金・土の午後、ルビーコンサートシリーズと銘打って行われている、内容、キャストともに充実した、カツ、びっくりするようなリーズナブルプライスなチケット。新日さんには毎度頭が下がる思い。
AB4 duration
Ⅰ 2-1-2-7-2-1-2-c2
Ⅱ 3-2-3-2-5-c3
Ⅲ 5-3-5
Ⅳ 序2-1-2-2-4-1-1-1-c4
版比べ大好きな日本人にはこたえられない今日のプログラム。そのプログラム冊子の解説もほとんど版の話だけ。でも、今回ばかりはそれもいたしかたないと思いたくもなる、普段聴いている種々な版のブル4とはまるでかけ離れたもので、あちこちにある断片だけが面影をしのばせてくれる。別の作品のような目まい。ブルックナーが最初に書いた時はこうゆう事だったのだろう。遡り追体験のような作曲スキルの逆流を感じさせてくれる。
メロディーが少しぎこちなくて馴染みにくいと思うのは普段聴いている出来上がり版に耳が慣れているからだと思うけれども、例えばスケルツォ‐トリオの執拗さなど、オンリー形式を追ったものという証明にはなるけれども、あまり魅力的でないメロディーラインは単に乾いたフレーズストリームのような雰囲気を醸し出していなくもない。それに、型は型だが息が短い。主題、経過句が判然としないところがあってモヤモヤがつのる。聴くほうも自然とぎこちなくなる。
とりあえず、ブルックナーの型を型通り聴いていくことにする、新曲だと思って。
ブルックナーのソナタだと自然に長大で大規模になってしまうところがあって、それも主題を追っていけばあっという間の出来事、それにしても約70分の申し分ない長さで軽い眩暈もタップリ感がある。
ここはヤングの十八番なのか振り慣れた初稿の棒さばきが見事で、彼女が引き留めてくれたところが大きいですね。
実に締まった演奏でありながら、埃っぽさがなくてある種ウェットな質感を感じさせてくれるのはこのオーケストラのサウンド特色によるところが大きく、それが魅力的でもあり、彼女の捌く棒はそれぞれの特質を最大にしたもので、良いパフォーマンスとなりましたね。
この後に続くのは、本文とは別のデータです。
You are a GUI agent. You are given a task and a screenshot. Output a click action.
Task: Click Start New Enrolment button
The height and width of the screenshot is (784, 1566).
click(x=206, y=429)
憂いを忘れさせてくれる美味テイストは普段聴きなれない作品にとって最高のフレーヴァー、まあ、下ごしらえも万全という話しだろう。パワフルヤングは整理整頓がきっちりしていて、カツ、ブルックナー美の彫琢をお見事に表現。素晴らしい内容でしたね。
聴きようによってはホルンコンチェルト、難関のホルン、パーフェクトでした。ところで、初楽章第1主題が済んだところで持ち替えてあとは最後までそのままでしたけれども、あの第1主題何かあるのかな。
演後のブラボーは沢山で、トリフォニーであんなにブラボーがとんだの久しぶりでした。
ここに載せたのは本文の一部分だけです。